## Start

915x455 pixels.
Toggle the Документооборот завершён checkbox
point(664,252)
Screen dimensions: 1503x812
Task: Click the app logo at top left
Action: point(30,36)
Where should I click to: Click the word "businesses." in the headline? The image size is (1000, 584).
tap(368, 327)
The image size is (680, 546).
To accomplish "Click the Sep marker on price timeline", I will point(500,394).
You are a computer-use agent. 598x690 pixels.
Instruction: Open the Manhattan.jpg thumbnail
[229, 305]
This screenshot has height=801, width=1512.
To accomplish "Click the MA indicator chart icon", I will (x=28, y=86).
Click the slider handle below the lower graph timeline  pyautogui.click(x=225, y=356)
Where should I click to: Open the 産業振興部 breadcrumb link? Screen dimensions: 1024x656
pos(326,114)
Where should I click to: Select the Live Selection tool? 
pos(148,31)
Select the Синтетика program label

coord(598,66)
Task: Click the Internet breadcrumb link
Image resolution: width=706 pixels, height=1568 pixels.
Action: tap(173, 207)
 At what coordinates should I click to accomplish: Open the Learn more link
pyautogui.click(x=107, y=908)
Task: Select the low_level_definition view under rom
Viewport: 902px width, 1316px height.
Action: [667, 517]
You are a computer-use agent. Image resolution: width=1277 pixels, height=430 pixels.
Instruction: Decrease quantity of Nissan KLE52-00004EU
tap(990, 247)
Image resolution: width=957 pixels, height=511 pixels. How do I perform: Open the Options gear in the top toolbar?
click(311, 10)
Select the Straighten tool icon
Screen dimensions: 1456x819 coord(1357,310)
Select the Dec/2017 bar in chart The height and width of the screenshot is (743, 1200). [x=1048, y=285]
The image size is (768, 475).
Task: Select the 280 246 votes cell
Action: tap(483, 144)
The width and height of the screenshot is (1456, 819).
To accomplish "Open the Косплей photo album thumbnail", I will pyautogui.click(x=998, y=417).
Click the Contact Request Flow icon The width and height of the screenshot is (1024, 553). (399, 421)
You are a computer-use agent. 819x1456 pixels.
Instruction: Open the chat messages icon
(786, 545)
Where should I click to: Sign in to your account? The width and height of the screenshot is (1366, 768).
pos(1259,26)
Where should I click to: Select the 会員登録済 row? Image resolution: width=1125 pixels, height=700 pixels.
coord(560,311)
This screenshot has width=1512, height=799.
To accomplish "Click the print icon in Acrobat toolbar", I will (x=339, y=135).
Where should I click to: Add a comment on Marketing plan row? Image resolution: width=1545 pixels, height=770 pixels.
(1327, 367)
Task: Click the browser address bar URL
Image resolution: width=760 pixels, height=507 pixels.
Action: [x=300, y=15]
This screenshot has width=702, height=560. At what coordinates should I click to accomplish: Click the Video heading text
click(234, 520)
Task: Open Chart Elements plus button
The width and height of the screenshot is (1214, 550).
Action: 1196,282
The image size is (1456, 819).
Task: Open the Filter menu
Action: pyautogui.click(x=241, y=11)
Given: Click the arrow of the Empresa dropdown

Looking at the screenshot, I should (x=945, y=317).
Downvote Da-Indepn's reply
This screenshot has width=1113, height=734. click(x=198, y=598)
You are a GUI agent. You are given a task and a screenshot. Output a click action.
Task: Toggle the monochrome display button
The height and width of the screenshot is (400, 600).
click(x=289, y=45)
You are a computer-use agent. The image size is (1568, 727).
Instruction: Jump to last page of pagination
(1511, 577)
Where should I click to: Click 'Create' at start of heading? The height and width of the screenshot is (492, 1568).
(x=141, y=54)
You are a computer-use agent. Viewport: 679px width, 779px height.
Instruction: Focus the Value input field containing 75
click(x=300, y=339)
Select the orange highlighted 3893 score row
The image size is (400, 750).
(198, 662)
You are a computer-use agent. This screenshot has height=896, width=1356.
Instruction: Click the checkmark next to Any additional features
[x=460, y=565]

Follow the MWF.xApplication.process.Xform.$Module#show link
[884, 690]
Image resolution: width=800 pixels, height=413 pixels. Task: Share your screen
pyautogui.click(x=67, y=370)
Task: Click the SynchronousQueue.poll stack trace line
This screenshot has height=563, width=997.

## End

Exercise prompt:
Give every line from the one containing "Where should I click to: Click the" down to the one containing "will (x=339, y=135)." as a JSON list of strings, with one string per line and blank lines omitted.

Output for this task:
[
  "Where should I click to: Click the word \"businesses.\" in the headline? The image size is (1000, 584).",
  "tap(368, 327)",
  "The image size is (680, 546).",
  "To accomplish \"Click the Sep marker on price timeline\", I will point(500,394).",
  "You are a computer-use agent. 598x690 pixels.",
  "Instruction: Open the Manhattan.jpg thumbnail",
  "[229, 305]",
  "This screenshot has height=801, width=1512.",
  "To accomplish \"Click the MA indicator chart icon\", I will (x=28, y=86).",
  "Click the slider handle below the lower graph timeline  pyautogui.click(x=225, y=356)",
  "Where should I click to: Open the 産業振興部 breadcrumb link? Screen dimensions: 1024x656",
  "pos(326,114)",
  "Where should I click to: Select the Live Selection tool? ",
  "pos(148,31)",
  "Select the Синтетика program label",
  "coord(598,66)",
  "Task: Click the Internet breadcrumb link",
  "Image resolution: width=706 pixels, height=1568 pixels.",
  "Action: tap(173, 207)",
  " At what coordinates should I click to accomplish: Open the Learn more link",
  "pyautogui.click(x=107, y=908)",
  "Task: Select the low_level_definition view under rom",
  "Viewport: 902px width, 1316px height.",
  "Action: [667, 517]",
  "You are a computer-use agent. Image resolution: width=1277 pixels, height=430 pixels.",
  "Instruction: Decrease quantity of Nissan KLE52-00004EU",
  "tap(990, 247)",
  "Image resolution: width=957 pixels, height=511 pixels. How do I perform: Open the Options gear in the top toolbar?",
  "click(311, 10)",
  "Select the Straighten tool icon",
  "Screen dimensions: 1456x819 coord(1357,310)",
  "Select the Dec/2017 bar in chart The height and width of the screenshot is (743, 1200). [x=1048, y=285]",
  "The image size is (768, 475).",
  "Task: Select the 280 246 votes cell",
  "Action: tap(483, 144)",
  "The width and height of the screenshot is (1456, 819).",
  "To accomplish \"Open the Косплей photo album thumbnail\", I will pyautogui.click(x=998, y=417).",
  "Click the Contact Request Flow icon The width and height of the screenshot is (1024, 553). (399, 421)",
  "You are a computer-use agent. 819x1456 pixels.",
  "Instruction: Open the chat messages icon",
  "(786, 545)",
  "Where should I click to: Sign in to your account? The width and height of the screenshot is (1366, 768).",
  "pos(1259,26)",
  "Where should I click to: Select the 会員登録済 row? Image resolution: width=1125 pixels, height=700 pixels.",
  "coord(560,311)",
  "This screenshot has width=1512, height=799.",
  "To accomplish \"Click the print icon in Acrobat toolbar\", I will (x=339, y=135)."
]